Present the count of lines in the entries below that hold "الدين", and present nothing else.

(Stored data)
BEGIN

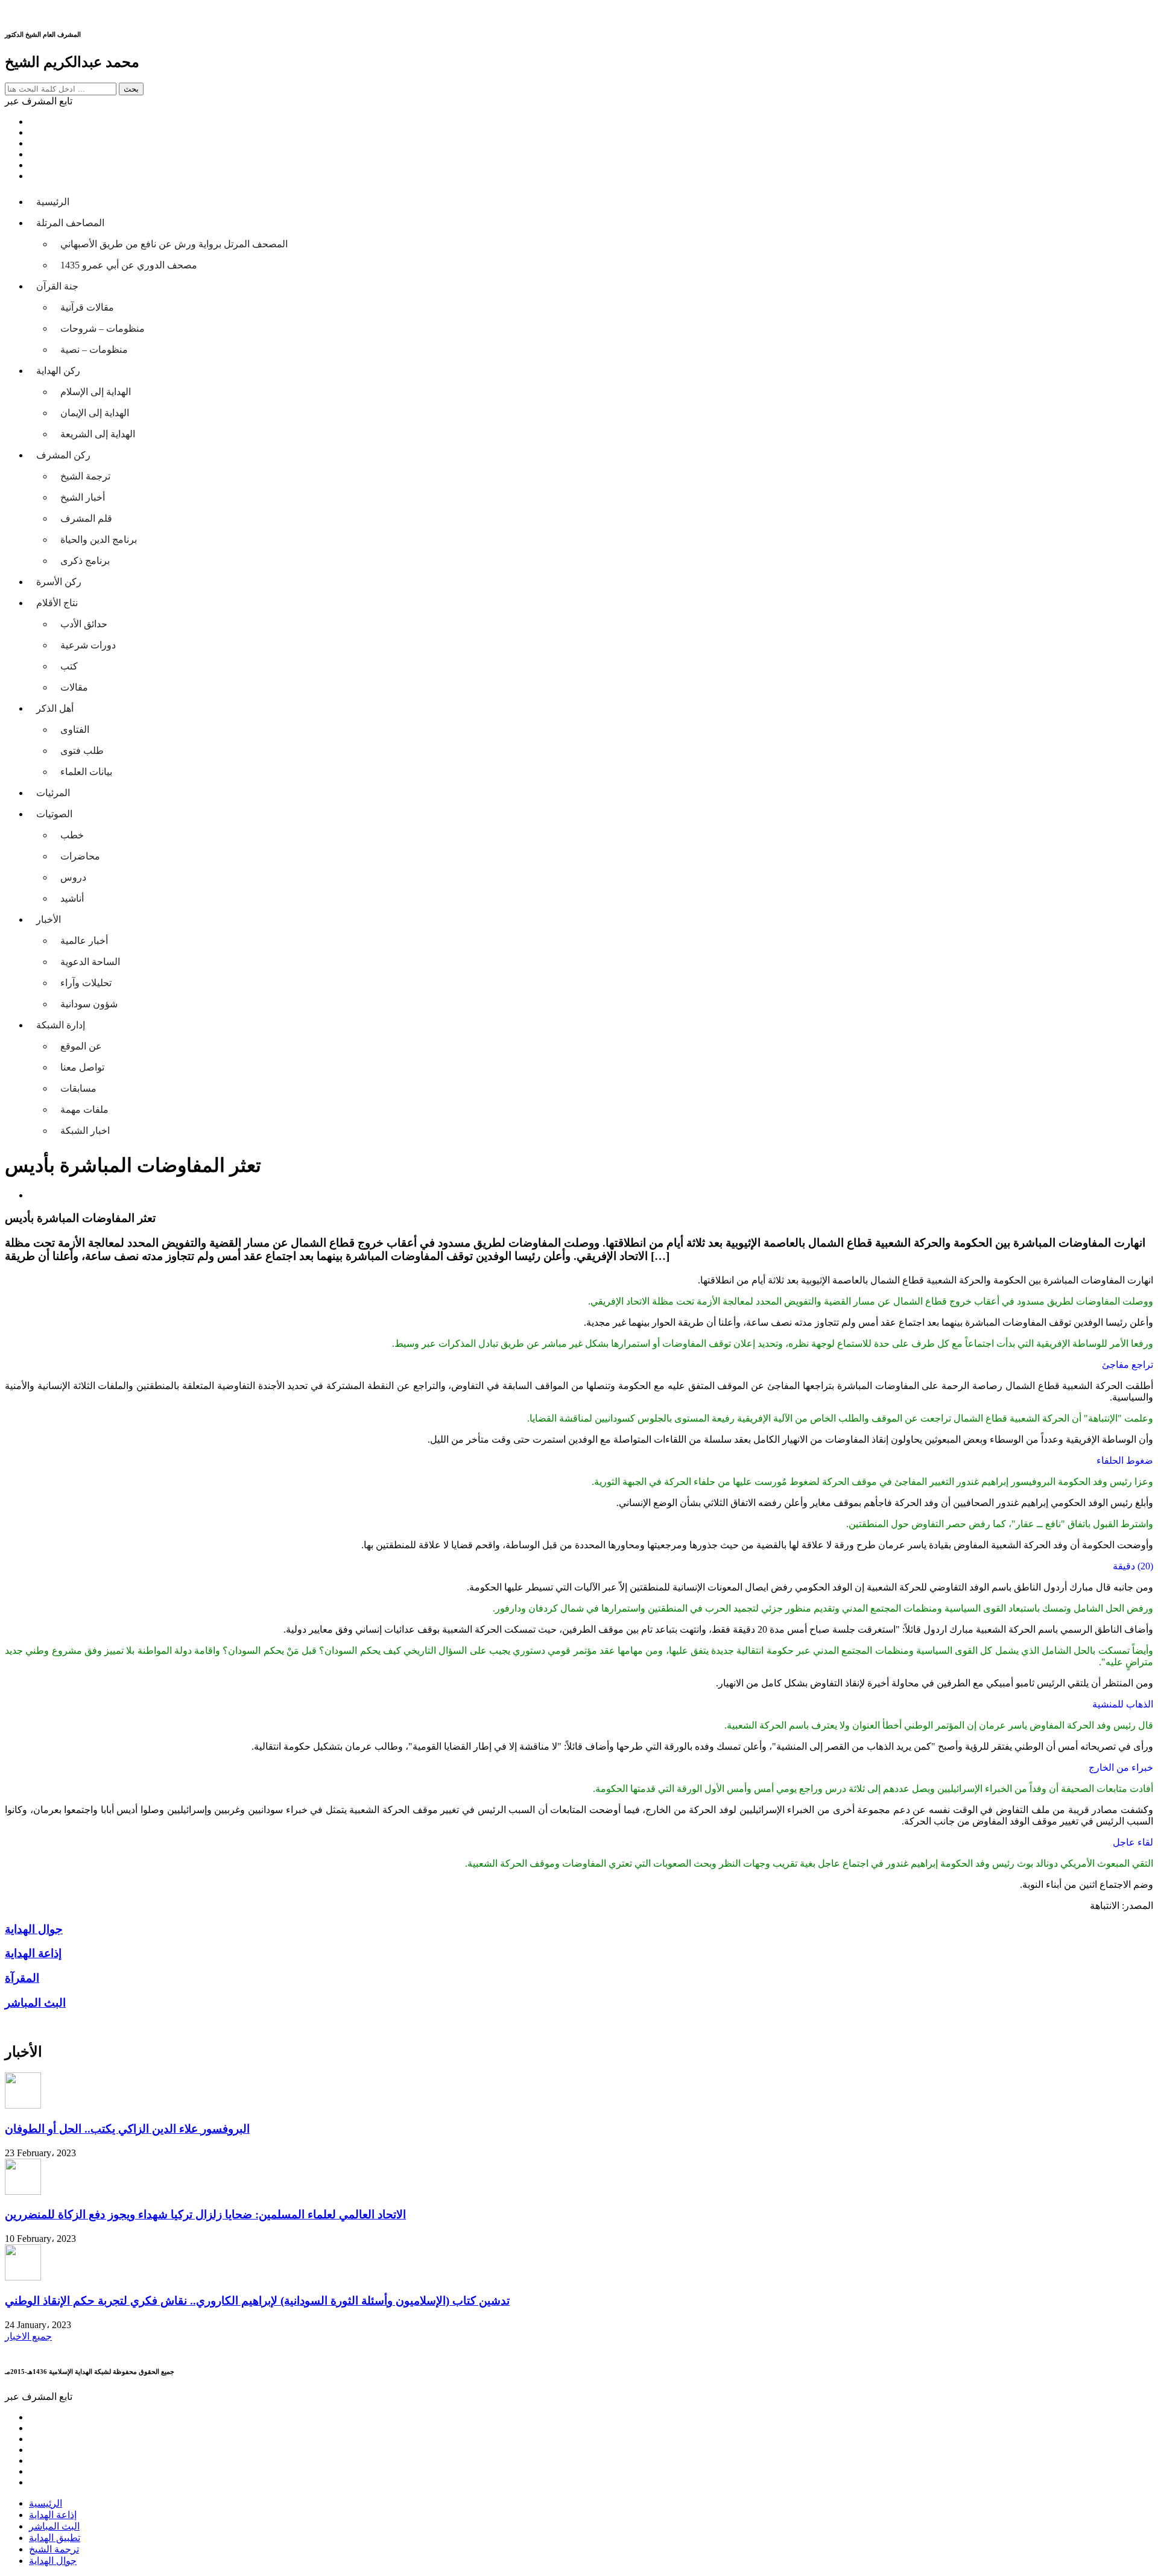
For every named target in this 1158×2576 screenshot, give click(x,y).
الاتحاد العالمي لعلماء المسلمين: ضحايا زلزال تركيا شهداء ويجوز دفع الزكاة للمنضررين (205, 2214)
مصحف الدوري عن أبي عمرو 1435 (128, 265)
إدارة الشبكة (60, 1025)
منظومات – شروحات (102, 328)
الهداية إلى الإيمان (94, 413)
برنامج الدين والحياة (98, 539)
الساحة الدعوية (90, 962)
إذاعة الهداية (53, 2515)
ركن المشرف (63, 455)
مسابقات (78, 1088)
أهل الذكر (55, 708)
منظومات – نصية (94, 349)
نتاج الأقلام (57, 603)
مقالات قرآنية (87, 307)
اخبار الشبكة (85, 1130)
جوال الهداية (53, 2560)
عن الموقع (81, 1046)
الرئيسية (52, 202)
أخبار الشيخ (82, 497)
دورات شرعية (88, 645)
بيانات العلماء (86, 772)
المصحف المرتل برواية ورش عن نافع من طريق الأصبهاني (174, 244)
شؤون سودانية (89, 1004)
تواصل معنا (82, 1067)
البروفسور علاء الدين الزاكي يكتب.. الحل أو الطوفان (127, 2128)
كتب (69, 666)
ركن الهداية (58, 371)
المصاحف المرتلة (70, 223)
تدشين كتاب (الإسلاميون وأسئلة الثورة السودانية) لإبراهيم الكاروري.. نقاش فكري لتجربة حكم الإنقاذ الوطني (257, 2300)
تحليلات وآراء (86, 983)
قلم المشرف (86, 518)
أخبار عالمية (84, 940)
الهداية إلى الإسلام (95, 392)
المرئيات (53, 793)
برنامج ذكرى (85, 560)
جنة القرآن (57, 286)
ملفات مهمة (84, 1109)
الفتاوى (74, 729)
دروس (73, 877)
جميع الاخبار (28, 2336)
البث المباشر (54, 2526)
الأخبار (48, 919)
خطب (72, 835)
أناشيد (72, 898)
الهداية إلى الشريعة (97, 434)
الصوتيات (54, 814)
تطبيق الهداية (54, 2538)
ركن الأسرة (58, 582)
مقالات (74, 687)
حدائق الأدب (83, 624)
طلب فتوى (82, 750)
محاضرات (80, 856)
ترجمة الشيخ (85, 476)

END

> [Answer to this exercise]: 2